Data to use
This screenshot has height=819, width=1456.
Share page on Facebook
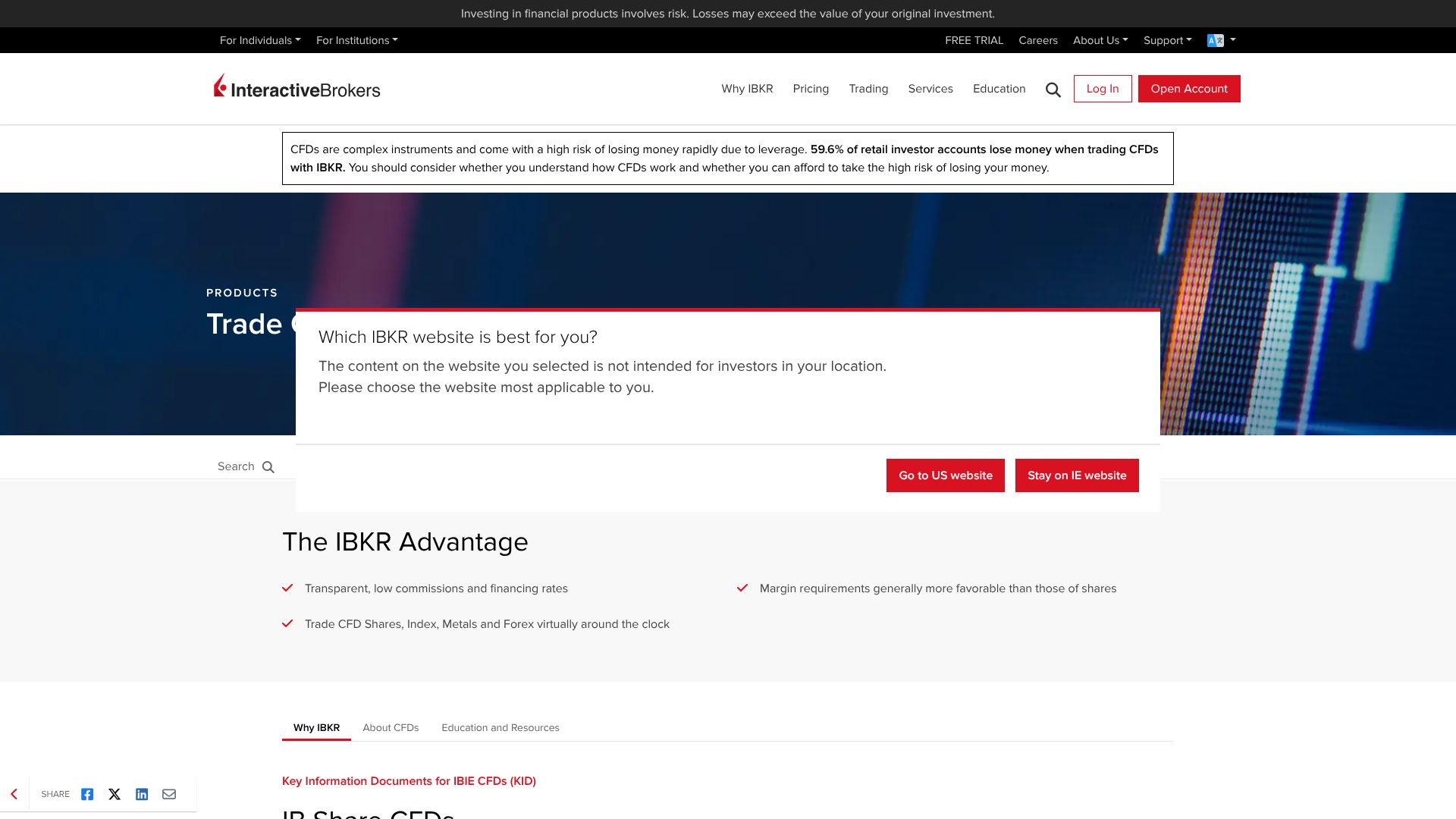click(87, 794)
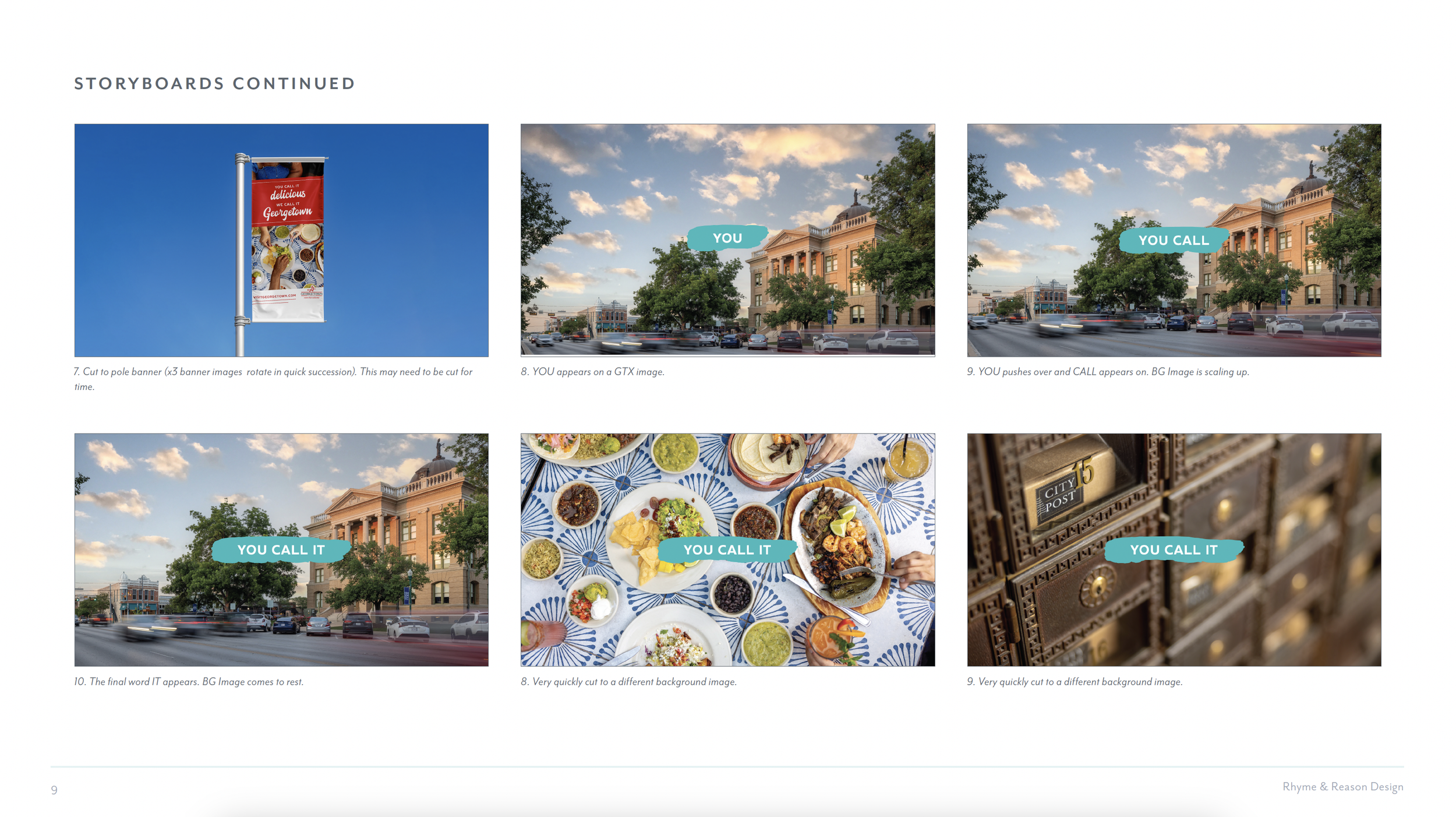Click the YOU CALL teal label
Viewport: 1456px width, 817px height.
pyautogui.click(x=1173, y=240)
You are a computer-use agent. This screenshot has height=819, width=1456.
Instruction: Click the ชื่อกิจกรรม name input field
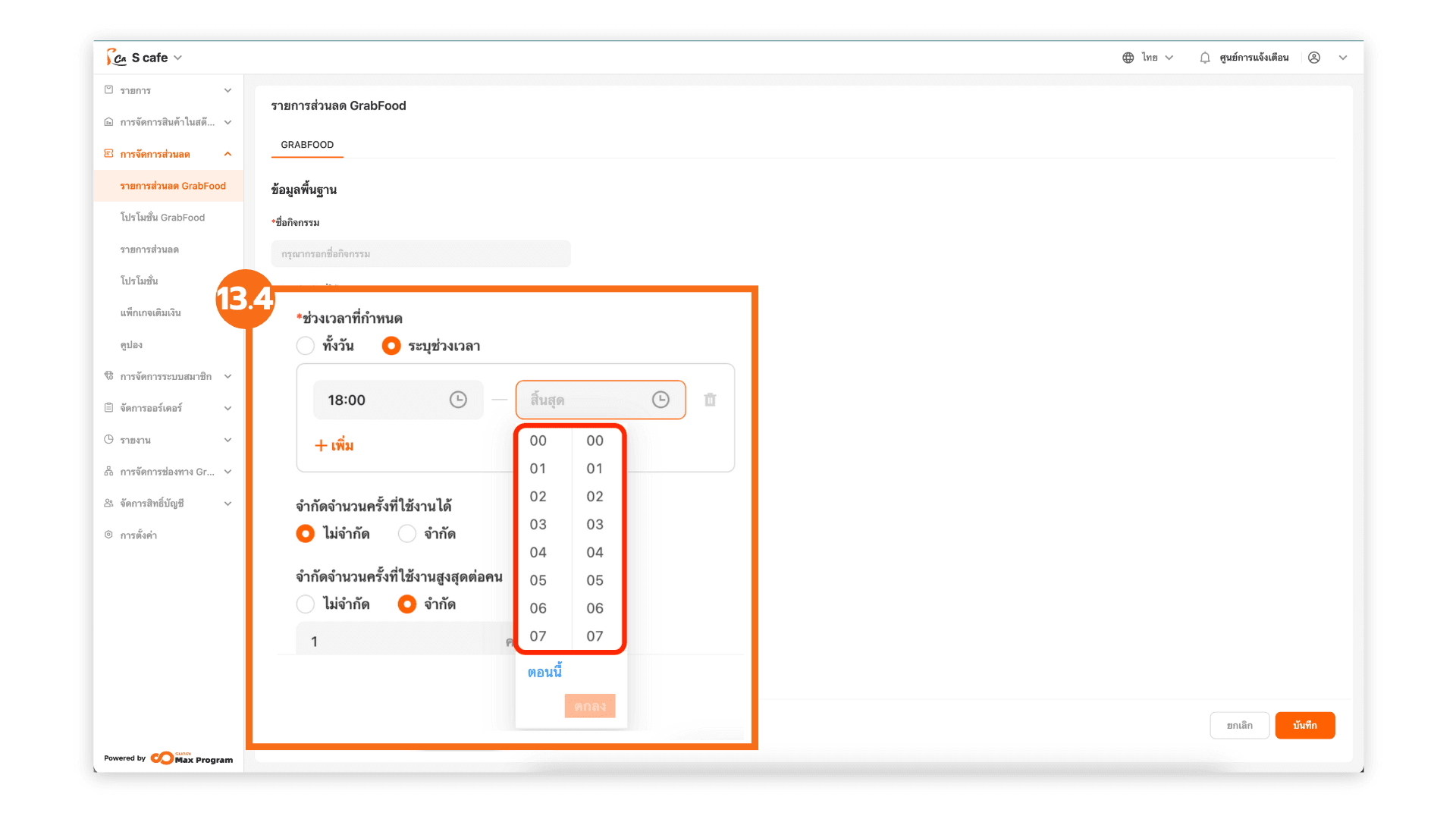(421, 254)
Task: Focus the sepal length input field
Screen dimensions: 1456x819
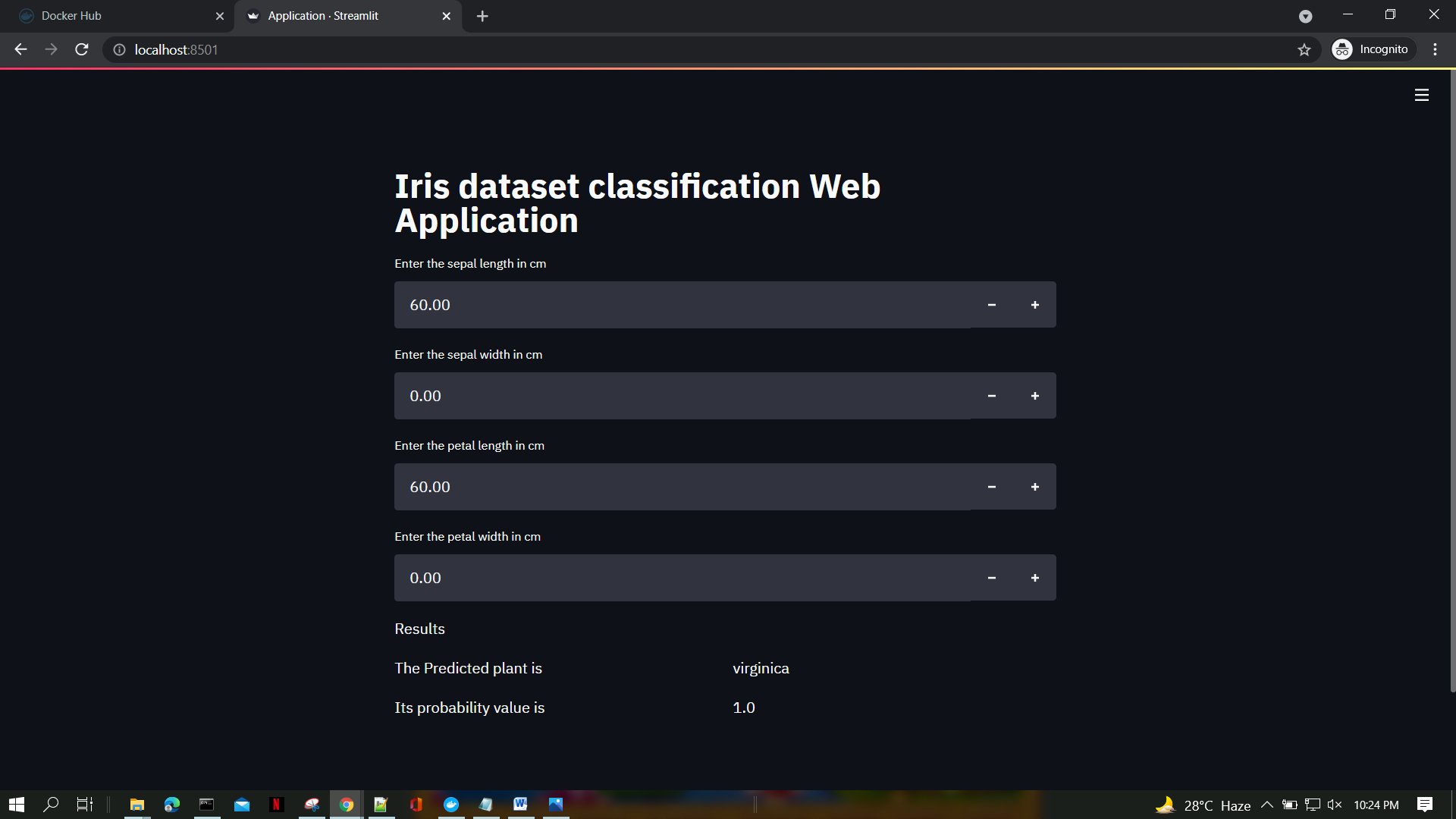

Exercise goal
Output all of the listing above, exactly as given, but without its pictures.

Reply to the exercise
This screenshot has height=819, width=1456.
Share page on Facebook
click(87, 794)
Click the YOU CALL teal label
Viewport: 1456px width, 817px height.
pyautogui.click(x=1173, y=240)
You are a computer-use agent. This screenshot has height=819, width=1456.
Instruction: Click the ชื่อกิจกรรม name input field
(421, 254)
Task: Focus the sepal length input field
Screen dimensions: 1456x819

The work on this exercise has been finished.